TASK PROMPT. Rewrite the mung bean peptide text from "Physicochemical properties of" to "differ significantly (P < 0.05)", replacing "abscissa" with "x-axis category".

EXTRACTED TEXT.
+--

Physicochemical properties of the peptides identified in mung bean seeds and sprouts. Bars with different letters for each abscissa differ significantly (P < 0.05)

A Venn diagram of the peptides determined in the mung bean seeds and sprouts is shown in Fig. 7a. There were 1093 consensus peptides present in these two samples. Besides, there were 569 and 702 peptides specific to mung bean seeds and sprouts, respectively, which intuitively reflected the significant impact of germination on the peptide profile of mung beans. A total of 76 potential bioactive peptides screened is shown in Additional file 3: Table S3. There were 44 and 59 potential bioactive peptides present in mung bean seeds and sprouts, respectively. Their potential bioactive peptides accounted for 2.38% and 2.25% of the total peptide intensity in the respective samples. The peptide concentration in mung bean seeds and sprouts was 2.64 and 4.53 mg/mL, respectively. Therefore, we deduced that there were more bioactive peptides in mung bean sprouts than mung bean seeds, which could explain the more obvious biological activity of the mung bean sprouts after germination [13]. There were 27 consensus potential bioactive peptides present in these two samples, and there were 17 and 32 potential bioactive peptides specific to mung bean seeds and sprouts, respectively (Fig. 7b). Although the bioactivities of these peptides have not been confirmed, they provide directions for the screening and identification of mung bean bioactive peptides.

Fig. 7
figure 7

Venn diagram of peptides and potential bioactive peptides in mung bean seeds and sprouts

Conclusion

In this study, quantitative proteomic and peptidomic analyses have provided novel molecular insights into the proteomic and peptidomic patterns of mung bean seeds and sprouts. Quantitative evidence revealed 111 proteins upregulated and 149 proteins downregulated during mung bean seed germination. Bioinformatics analysis indicated that the majority of them belonged to the cell part, cell, and intracellular compartments with binding and catalytic activities, which primarily involved in the metabolic process and cellular process. The results further confirmed that seed germination is mainly accompanied by the activation of metabolic processes and the reorganization of cellular structure. Several proteins, especially the LEA protein family and biotin-containing proteins, decreased significantly during germination, which was associated with their prevention of water stress and seed dehydration. Both the types and concentration of peptides increased after germination. Seventy-six potential bioactive peptides were screened based on the in silico analysis, and the content of bioactive peptides in mung bean sprouts was deduced to be higher than that in mung bean seeds. The proteomic and peptide profiles obtained in this study could promote a better understanding of the nutrition of mung bean seeds and sprouts, and provide comprehensive insights into the various mechanisms of germination in mung bean. Further researches will be required to confirm the bioactivities of these potential peptides in vitro and in vivo.

+--

LISTED RECORDS.
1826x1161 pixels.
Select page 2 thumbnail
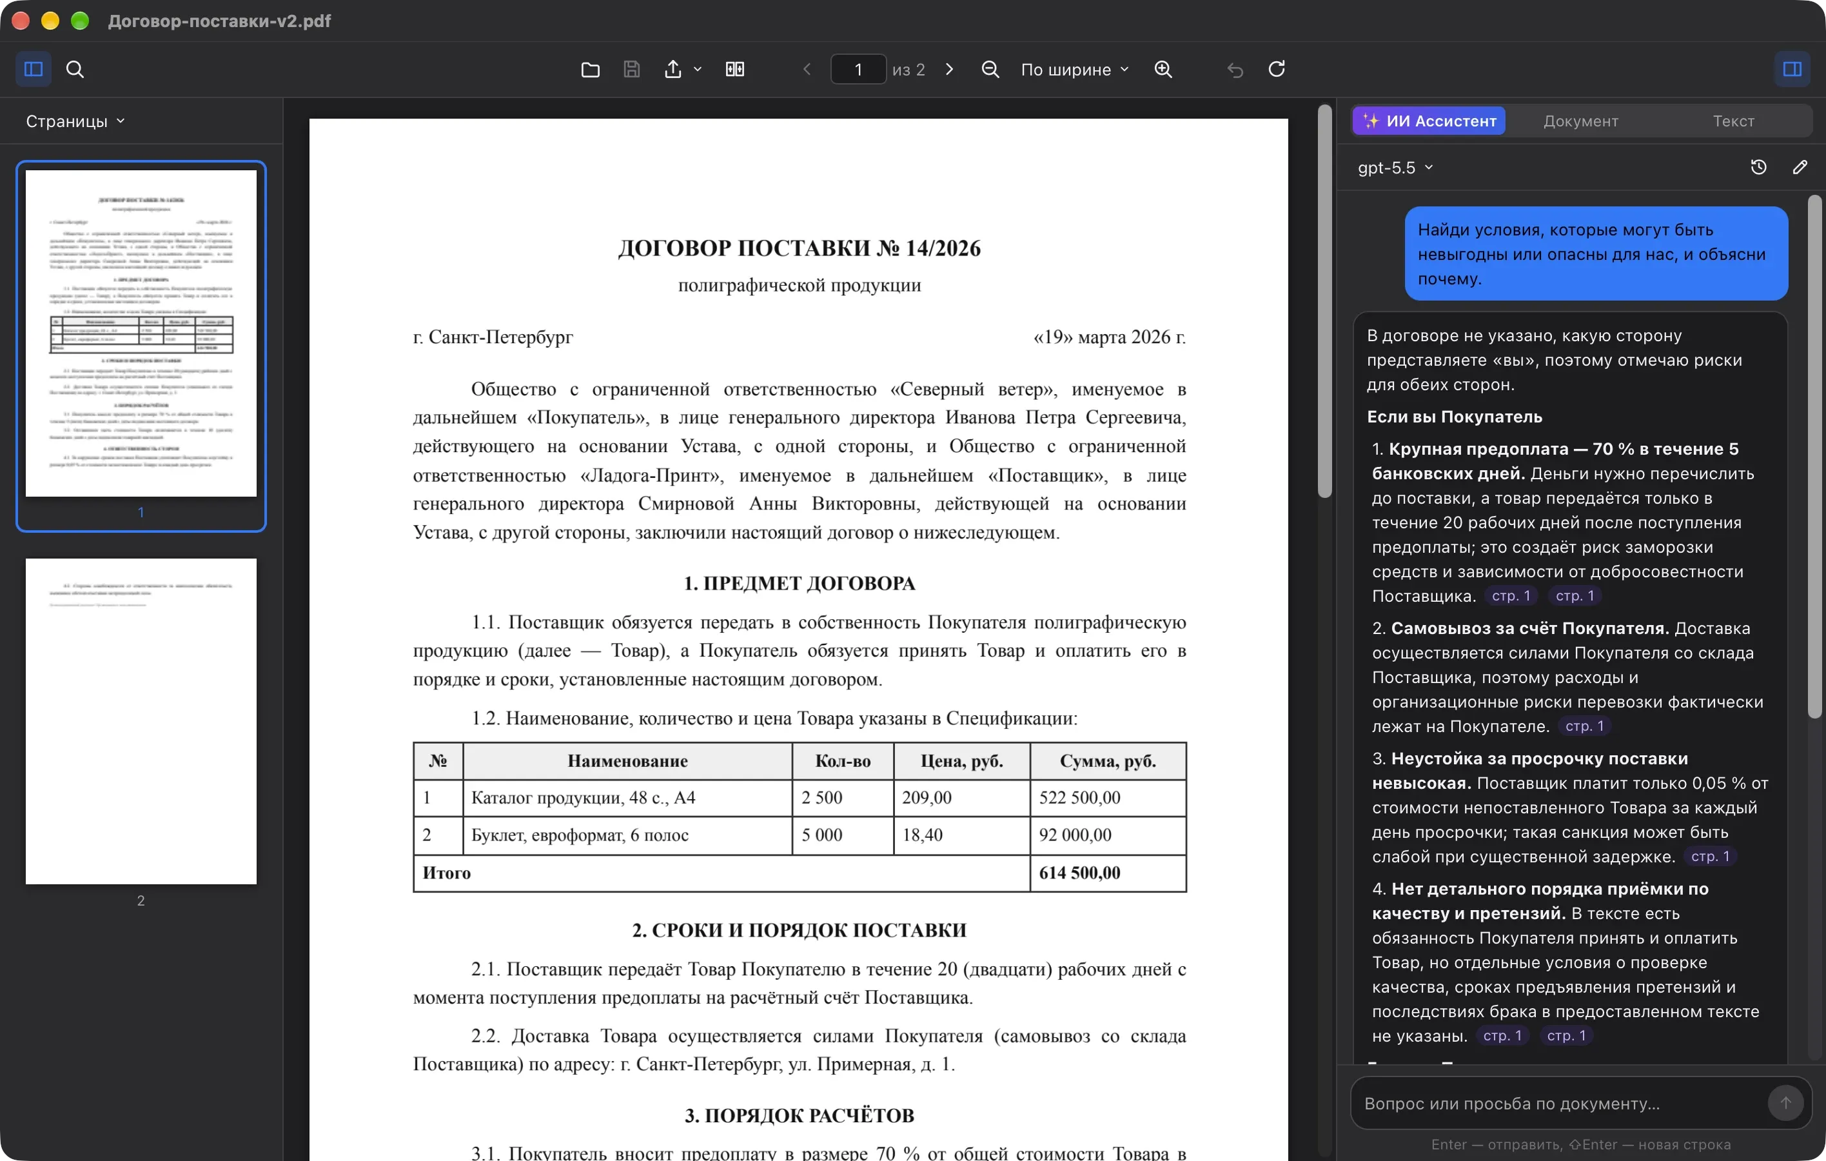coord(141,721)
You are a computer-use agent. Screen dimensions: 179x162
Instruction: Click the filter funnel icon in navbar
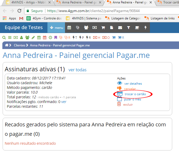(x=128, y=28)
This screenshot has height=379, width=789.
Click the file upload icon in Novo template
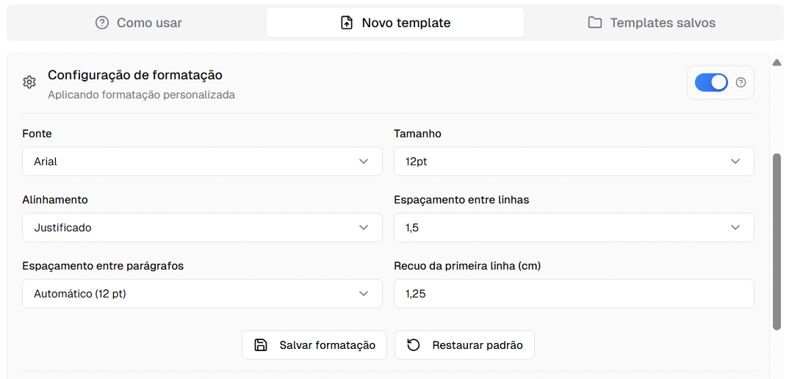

+--

EXERCISE RESPONSE.
Physicochemical properties of the peptides identified in mung bean seeds and sprouts. Bars with different letters for each x-axis category differ significantly (P < 0.05)